En février 1999, Ali Bongo est nommé ministre de la Défense en remplacement du général Idriss Ngari au sein du gouvernement. A ce poste, il est accusé par ses détracteurs d'être dépensier et clientéliste dans les différentes promotions aux postes de responsabilité. C'est d'ailleurs à ce poste qu'il se constitue l'essentiel de son réseau d'influence au sein de l'Etat et réajuste ses ambitions politiques.

Dans la mandature de 2001 à 2006, il est réélu député, et vice-président du Parti démocratique gabonais (PDG). Cela lui permet de cerner et de contrôler la machine électorale de son père qui se trouve de plus en plus affaibli par la maladie et évacué en Europe. Omar Bongo décède le 08 juin 2009. C'est suite à sa mort que son fils Ali Bongo est investi comme candidat du PDG pour l'élection présidentielle du 30 août 2009.

En 2016, il se présente à l'élection présidentielle pour la conquête d'un deuxième mandat à la tête du Gabon. Il remporte le scrutin devant une opposition émiettée. Sa victoire est contestée à nouveau par l'opposition, dont le principal candidat est Jean Ping, diplomate et homme politique à la tête du Front uni de l'opposition pour l'alternance (FUOPA). Le 24 octobre 2018, alors que sont dévoilés les résultats des élections législatives d'octobre 2018, largement remportées par le parti au pouvoir, Ali Bongo est hospitalisé à Riyad, en Arabie saoudite, pour de sérieux ennuis de santé qui nécessiteront un suivi médical prolongé et un séjour de 10 mois à l'étranger.

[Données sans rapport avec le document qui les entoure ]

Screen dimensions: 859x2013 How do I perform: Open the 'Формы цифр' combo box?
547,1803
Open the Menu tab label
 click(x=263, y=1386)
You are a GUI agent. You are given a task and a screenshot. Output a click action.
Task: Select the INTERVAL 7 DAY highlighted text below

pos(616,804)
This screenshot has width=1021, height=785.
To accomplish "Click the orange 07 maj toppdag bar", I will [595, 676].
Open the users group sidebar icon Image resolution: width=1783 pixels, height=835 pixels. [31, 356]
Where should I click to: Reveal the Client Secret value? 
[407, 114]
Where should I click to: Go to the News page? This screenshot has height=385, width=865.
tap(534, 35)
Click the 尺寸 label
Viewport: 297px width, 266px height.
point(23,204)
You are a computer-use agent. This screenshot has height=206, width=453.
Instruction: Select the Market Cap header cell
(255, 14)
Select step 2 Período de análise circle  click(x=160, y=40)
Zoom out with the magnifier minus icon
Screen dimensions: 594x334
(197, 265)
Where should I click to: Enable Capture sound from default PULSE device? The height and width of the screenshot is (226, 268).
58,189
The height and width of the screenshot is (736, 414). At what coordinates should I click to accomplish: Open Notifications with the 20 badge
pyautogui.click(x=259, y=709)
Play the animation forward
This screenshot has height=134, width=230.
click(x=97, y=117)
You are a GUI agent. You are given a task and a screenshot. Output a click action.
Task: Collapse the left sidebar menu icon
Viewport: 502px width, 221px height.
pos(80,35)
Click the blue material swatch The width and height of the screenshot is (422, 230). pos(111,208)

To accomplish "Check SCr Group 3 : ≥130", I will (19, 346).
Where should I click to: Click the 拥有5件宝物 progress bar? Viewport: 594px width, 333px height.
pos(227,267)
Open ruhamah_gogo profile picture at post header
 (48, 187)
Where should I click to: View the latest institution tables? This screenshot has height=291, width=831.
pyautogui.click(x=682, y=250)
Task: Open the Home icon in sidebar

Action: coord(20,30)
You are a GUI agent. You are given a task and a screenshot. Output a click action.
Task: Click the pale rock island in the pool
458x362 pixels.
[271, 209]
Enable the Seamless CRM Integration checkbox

Il s'agit d'un coup d'arrêt pour un deuxième septennat qu'il avait placé sous le sceau de la continuité, mais surtout de l'accélération du développement du Gabon. Cela n'a pas suffi pour stopper les ambitions de cet homme politique dont les détracteurs ne se risquent plus à pronostiquer sur son avenir politique. La classe politique gabonaise s'est d'ailleurs habituée à le voir tomber, puis se relever, se métamorphoser et réapparaître.

En effet, Ali Bongo a annoncé depuis quelques mois déjà sa candidature à un troisième mandat à la présidentielle qui se déroulera ce 26 août 2023.

En dehors d'un affaiblissement physique perceptible depuis la survenue de son AVC en 2018, des critiques persistantes ciblant un bilan caractérisé par de nombreuses promesses non tenues sur deux mandats successifs, et face à une opposition émiettée et écartelée entre plusieurs candidats, Ali Bongo est le favori de la prochaine présidentielle gabonaise.

Détenant une majorité écrasante dans les deux chambres parlementaires (96 sièges sur 143 à l'Assemblée nationale, et 46 sièges sur 67 au Sénat), il est le candidat sortant et du système en place. A ce titre, il contrôle l'essentiel des leviers du pouvoir, des moyens d'Etat et d'un mode de scrutin simplifié, qui indique selon l'article 9 (2) que :

L'élection est acquise au candidat qui a obtenu le plus grand nombre de suffrages.

Dans tous les cas, seul le verdict des urnes nous fixera sur l'issue de cette présidentielle.